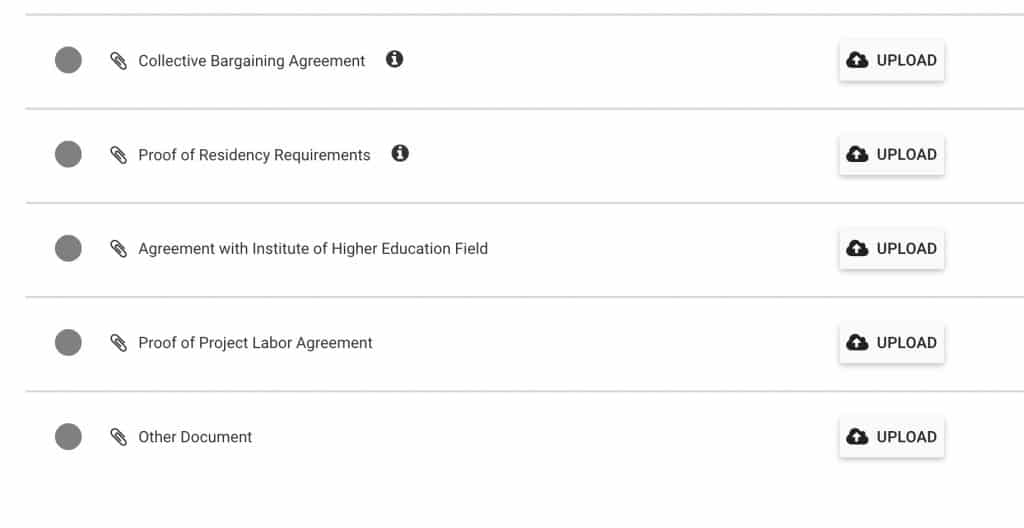The height and width of the screenshot is (528, 1024).
Task: Click paperclip icon for Proof of Project Labor Agreement
Action: (x=118, y=342)
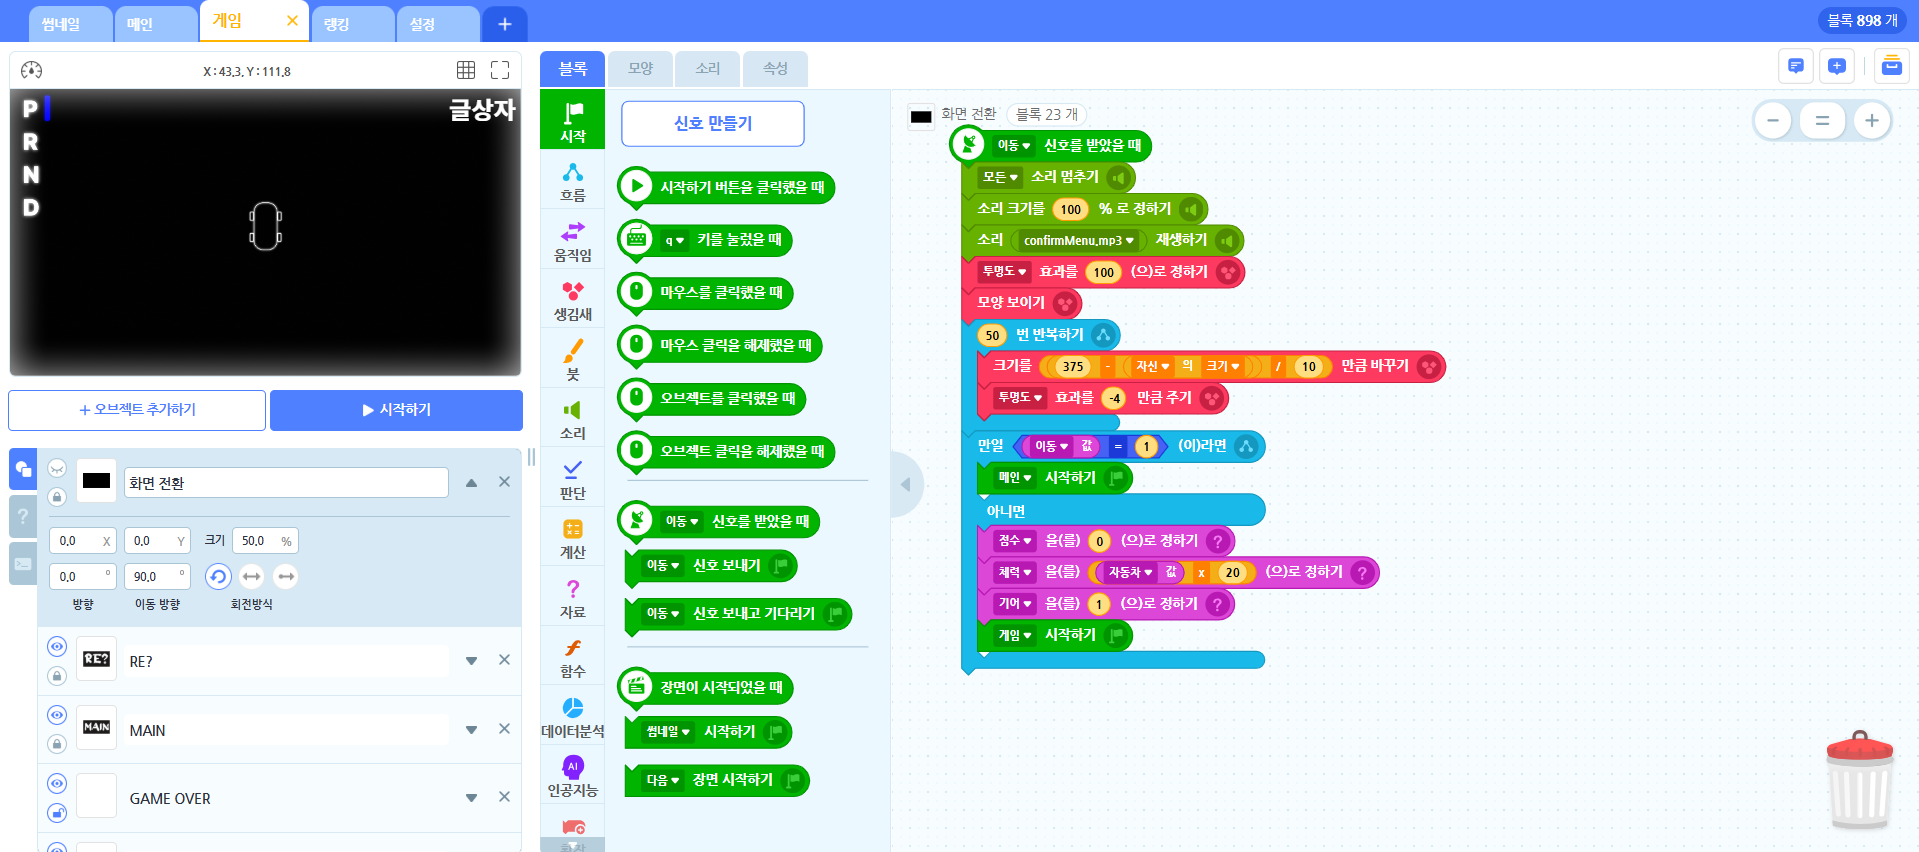Open the 움직임 block category

pyautogui.click(x=572, y=241)
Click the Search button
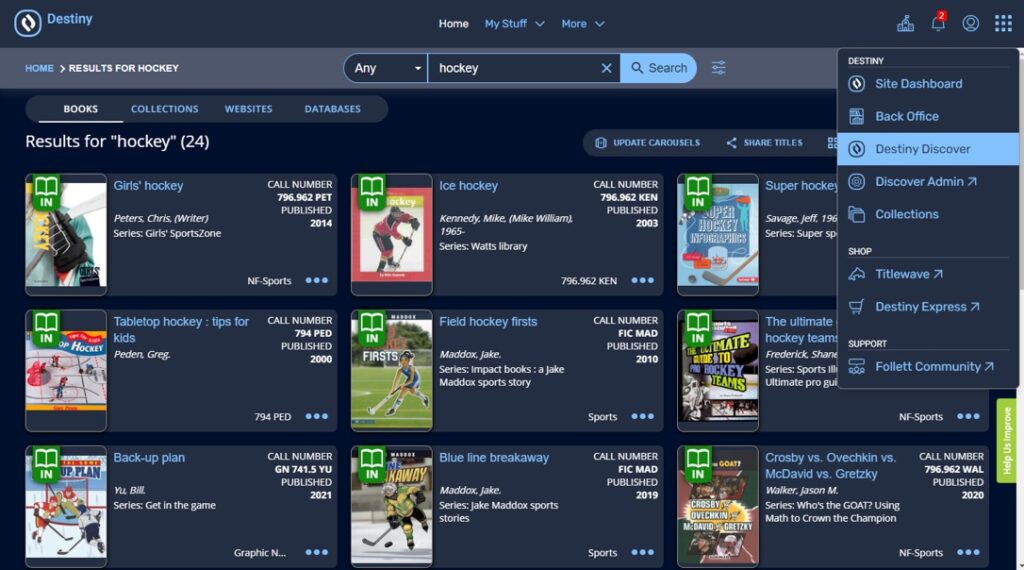The image size is (1024, 570). pos(658,68)
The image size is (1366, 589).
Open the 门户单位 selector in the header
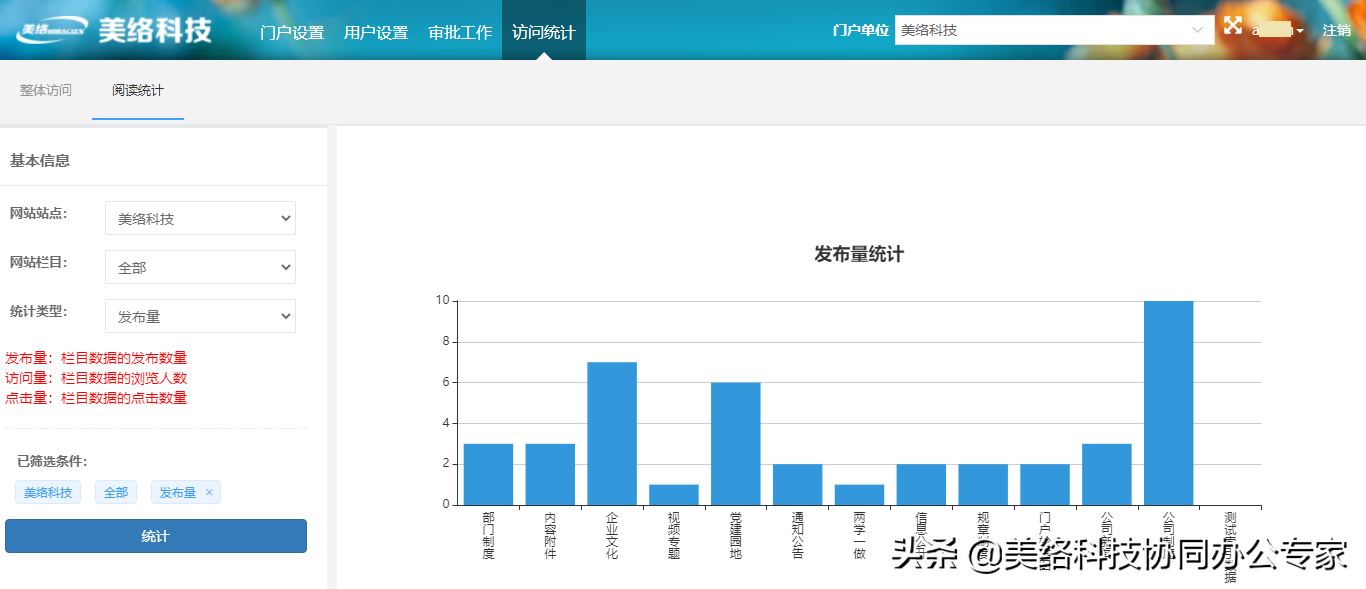(x=1055, y=30)
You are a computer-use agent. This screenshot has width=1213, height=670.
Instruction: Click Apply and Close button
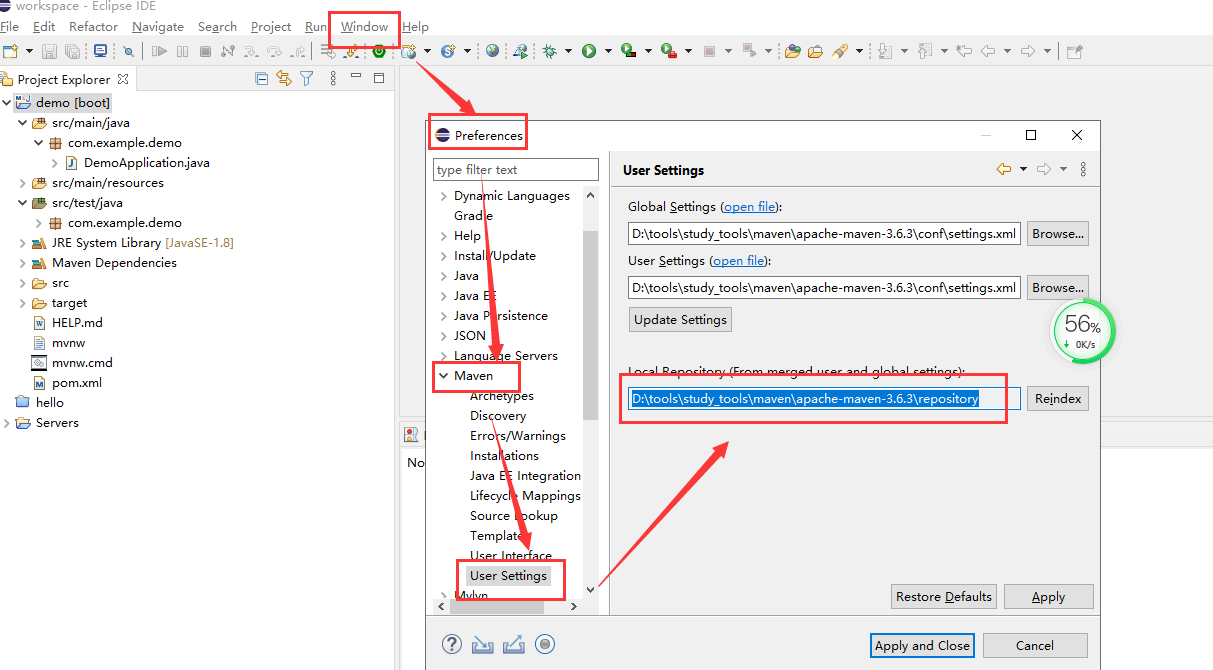click(x=922, y=645)
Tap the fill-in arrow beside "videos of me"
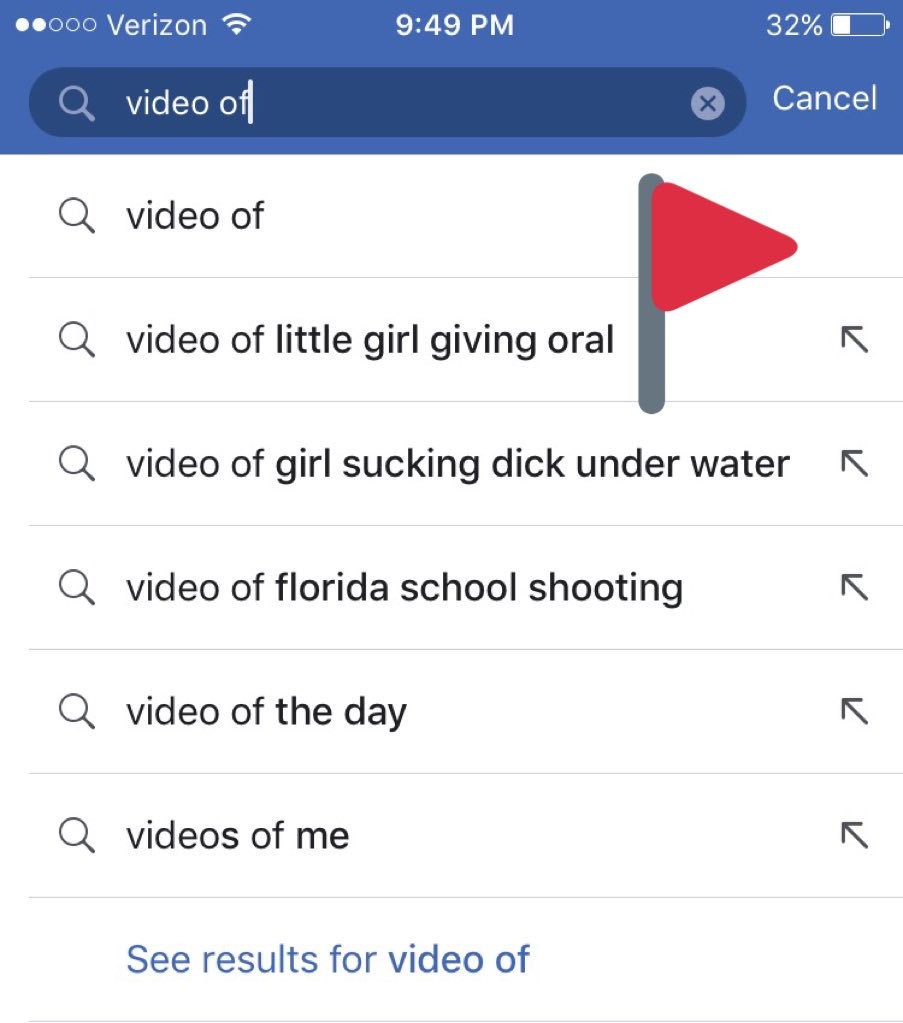Viewport: 903px width, 1023px height. 853,835
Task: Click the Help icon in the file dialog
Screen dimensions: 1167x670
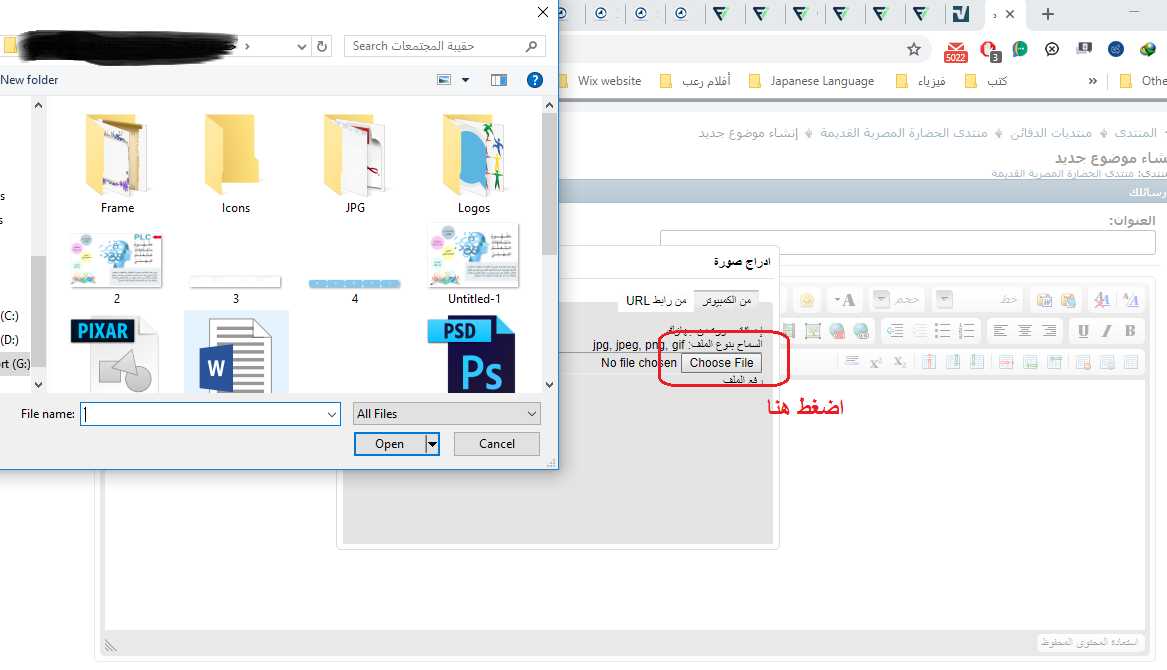Action: 534,80
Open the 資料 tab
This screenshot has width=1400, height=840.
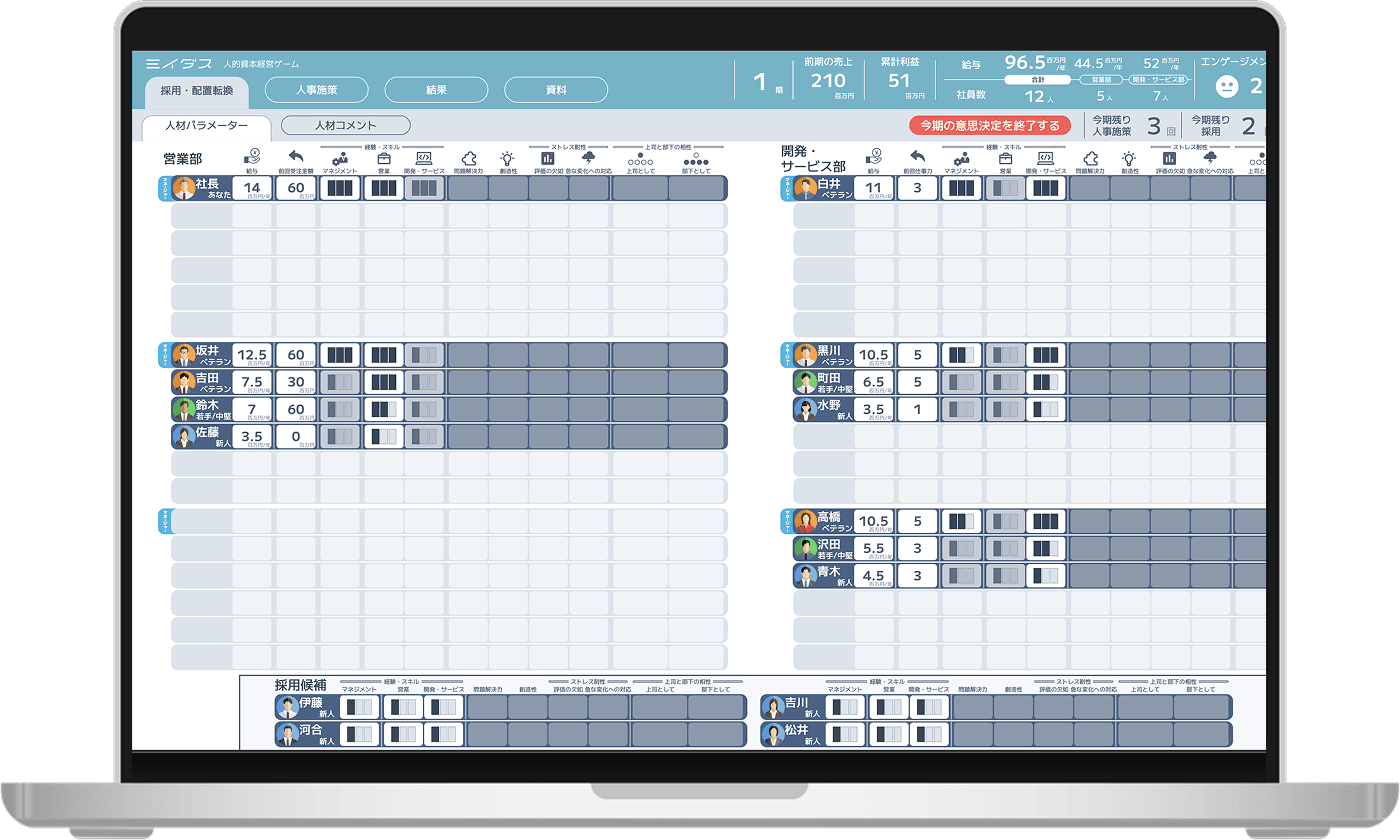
++++
### Task statement:
In the records above, locate the line containing "Click the Search button", then copy exactly that line and every line after it through the end, omitting pictures.

### Your solution:
Click the Search button
The image size is (1024, 570). pos(658,68)
The image size is (1366, 589).
Open the 门户单位 selector in the header
(x=1055, y=30)
You are a computer-use agent. This screenshot has width=1213, height=670.
Instruction: Click Apply and Close button
click(x=922, y=645)
Tap the fill-in arrow beside "videos of me"
Viewport: 903px width, 1023px height. 853,835
Task: Click the Help icon in the file dialog
Screen dimensions: 1167x670
Action: 534,80
Open the 資料 tab
This screenshot has width=1400, height=840.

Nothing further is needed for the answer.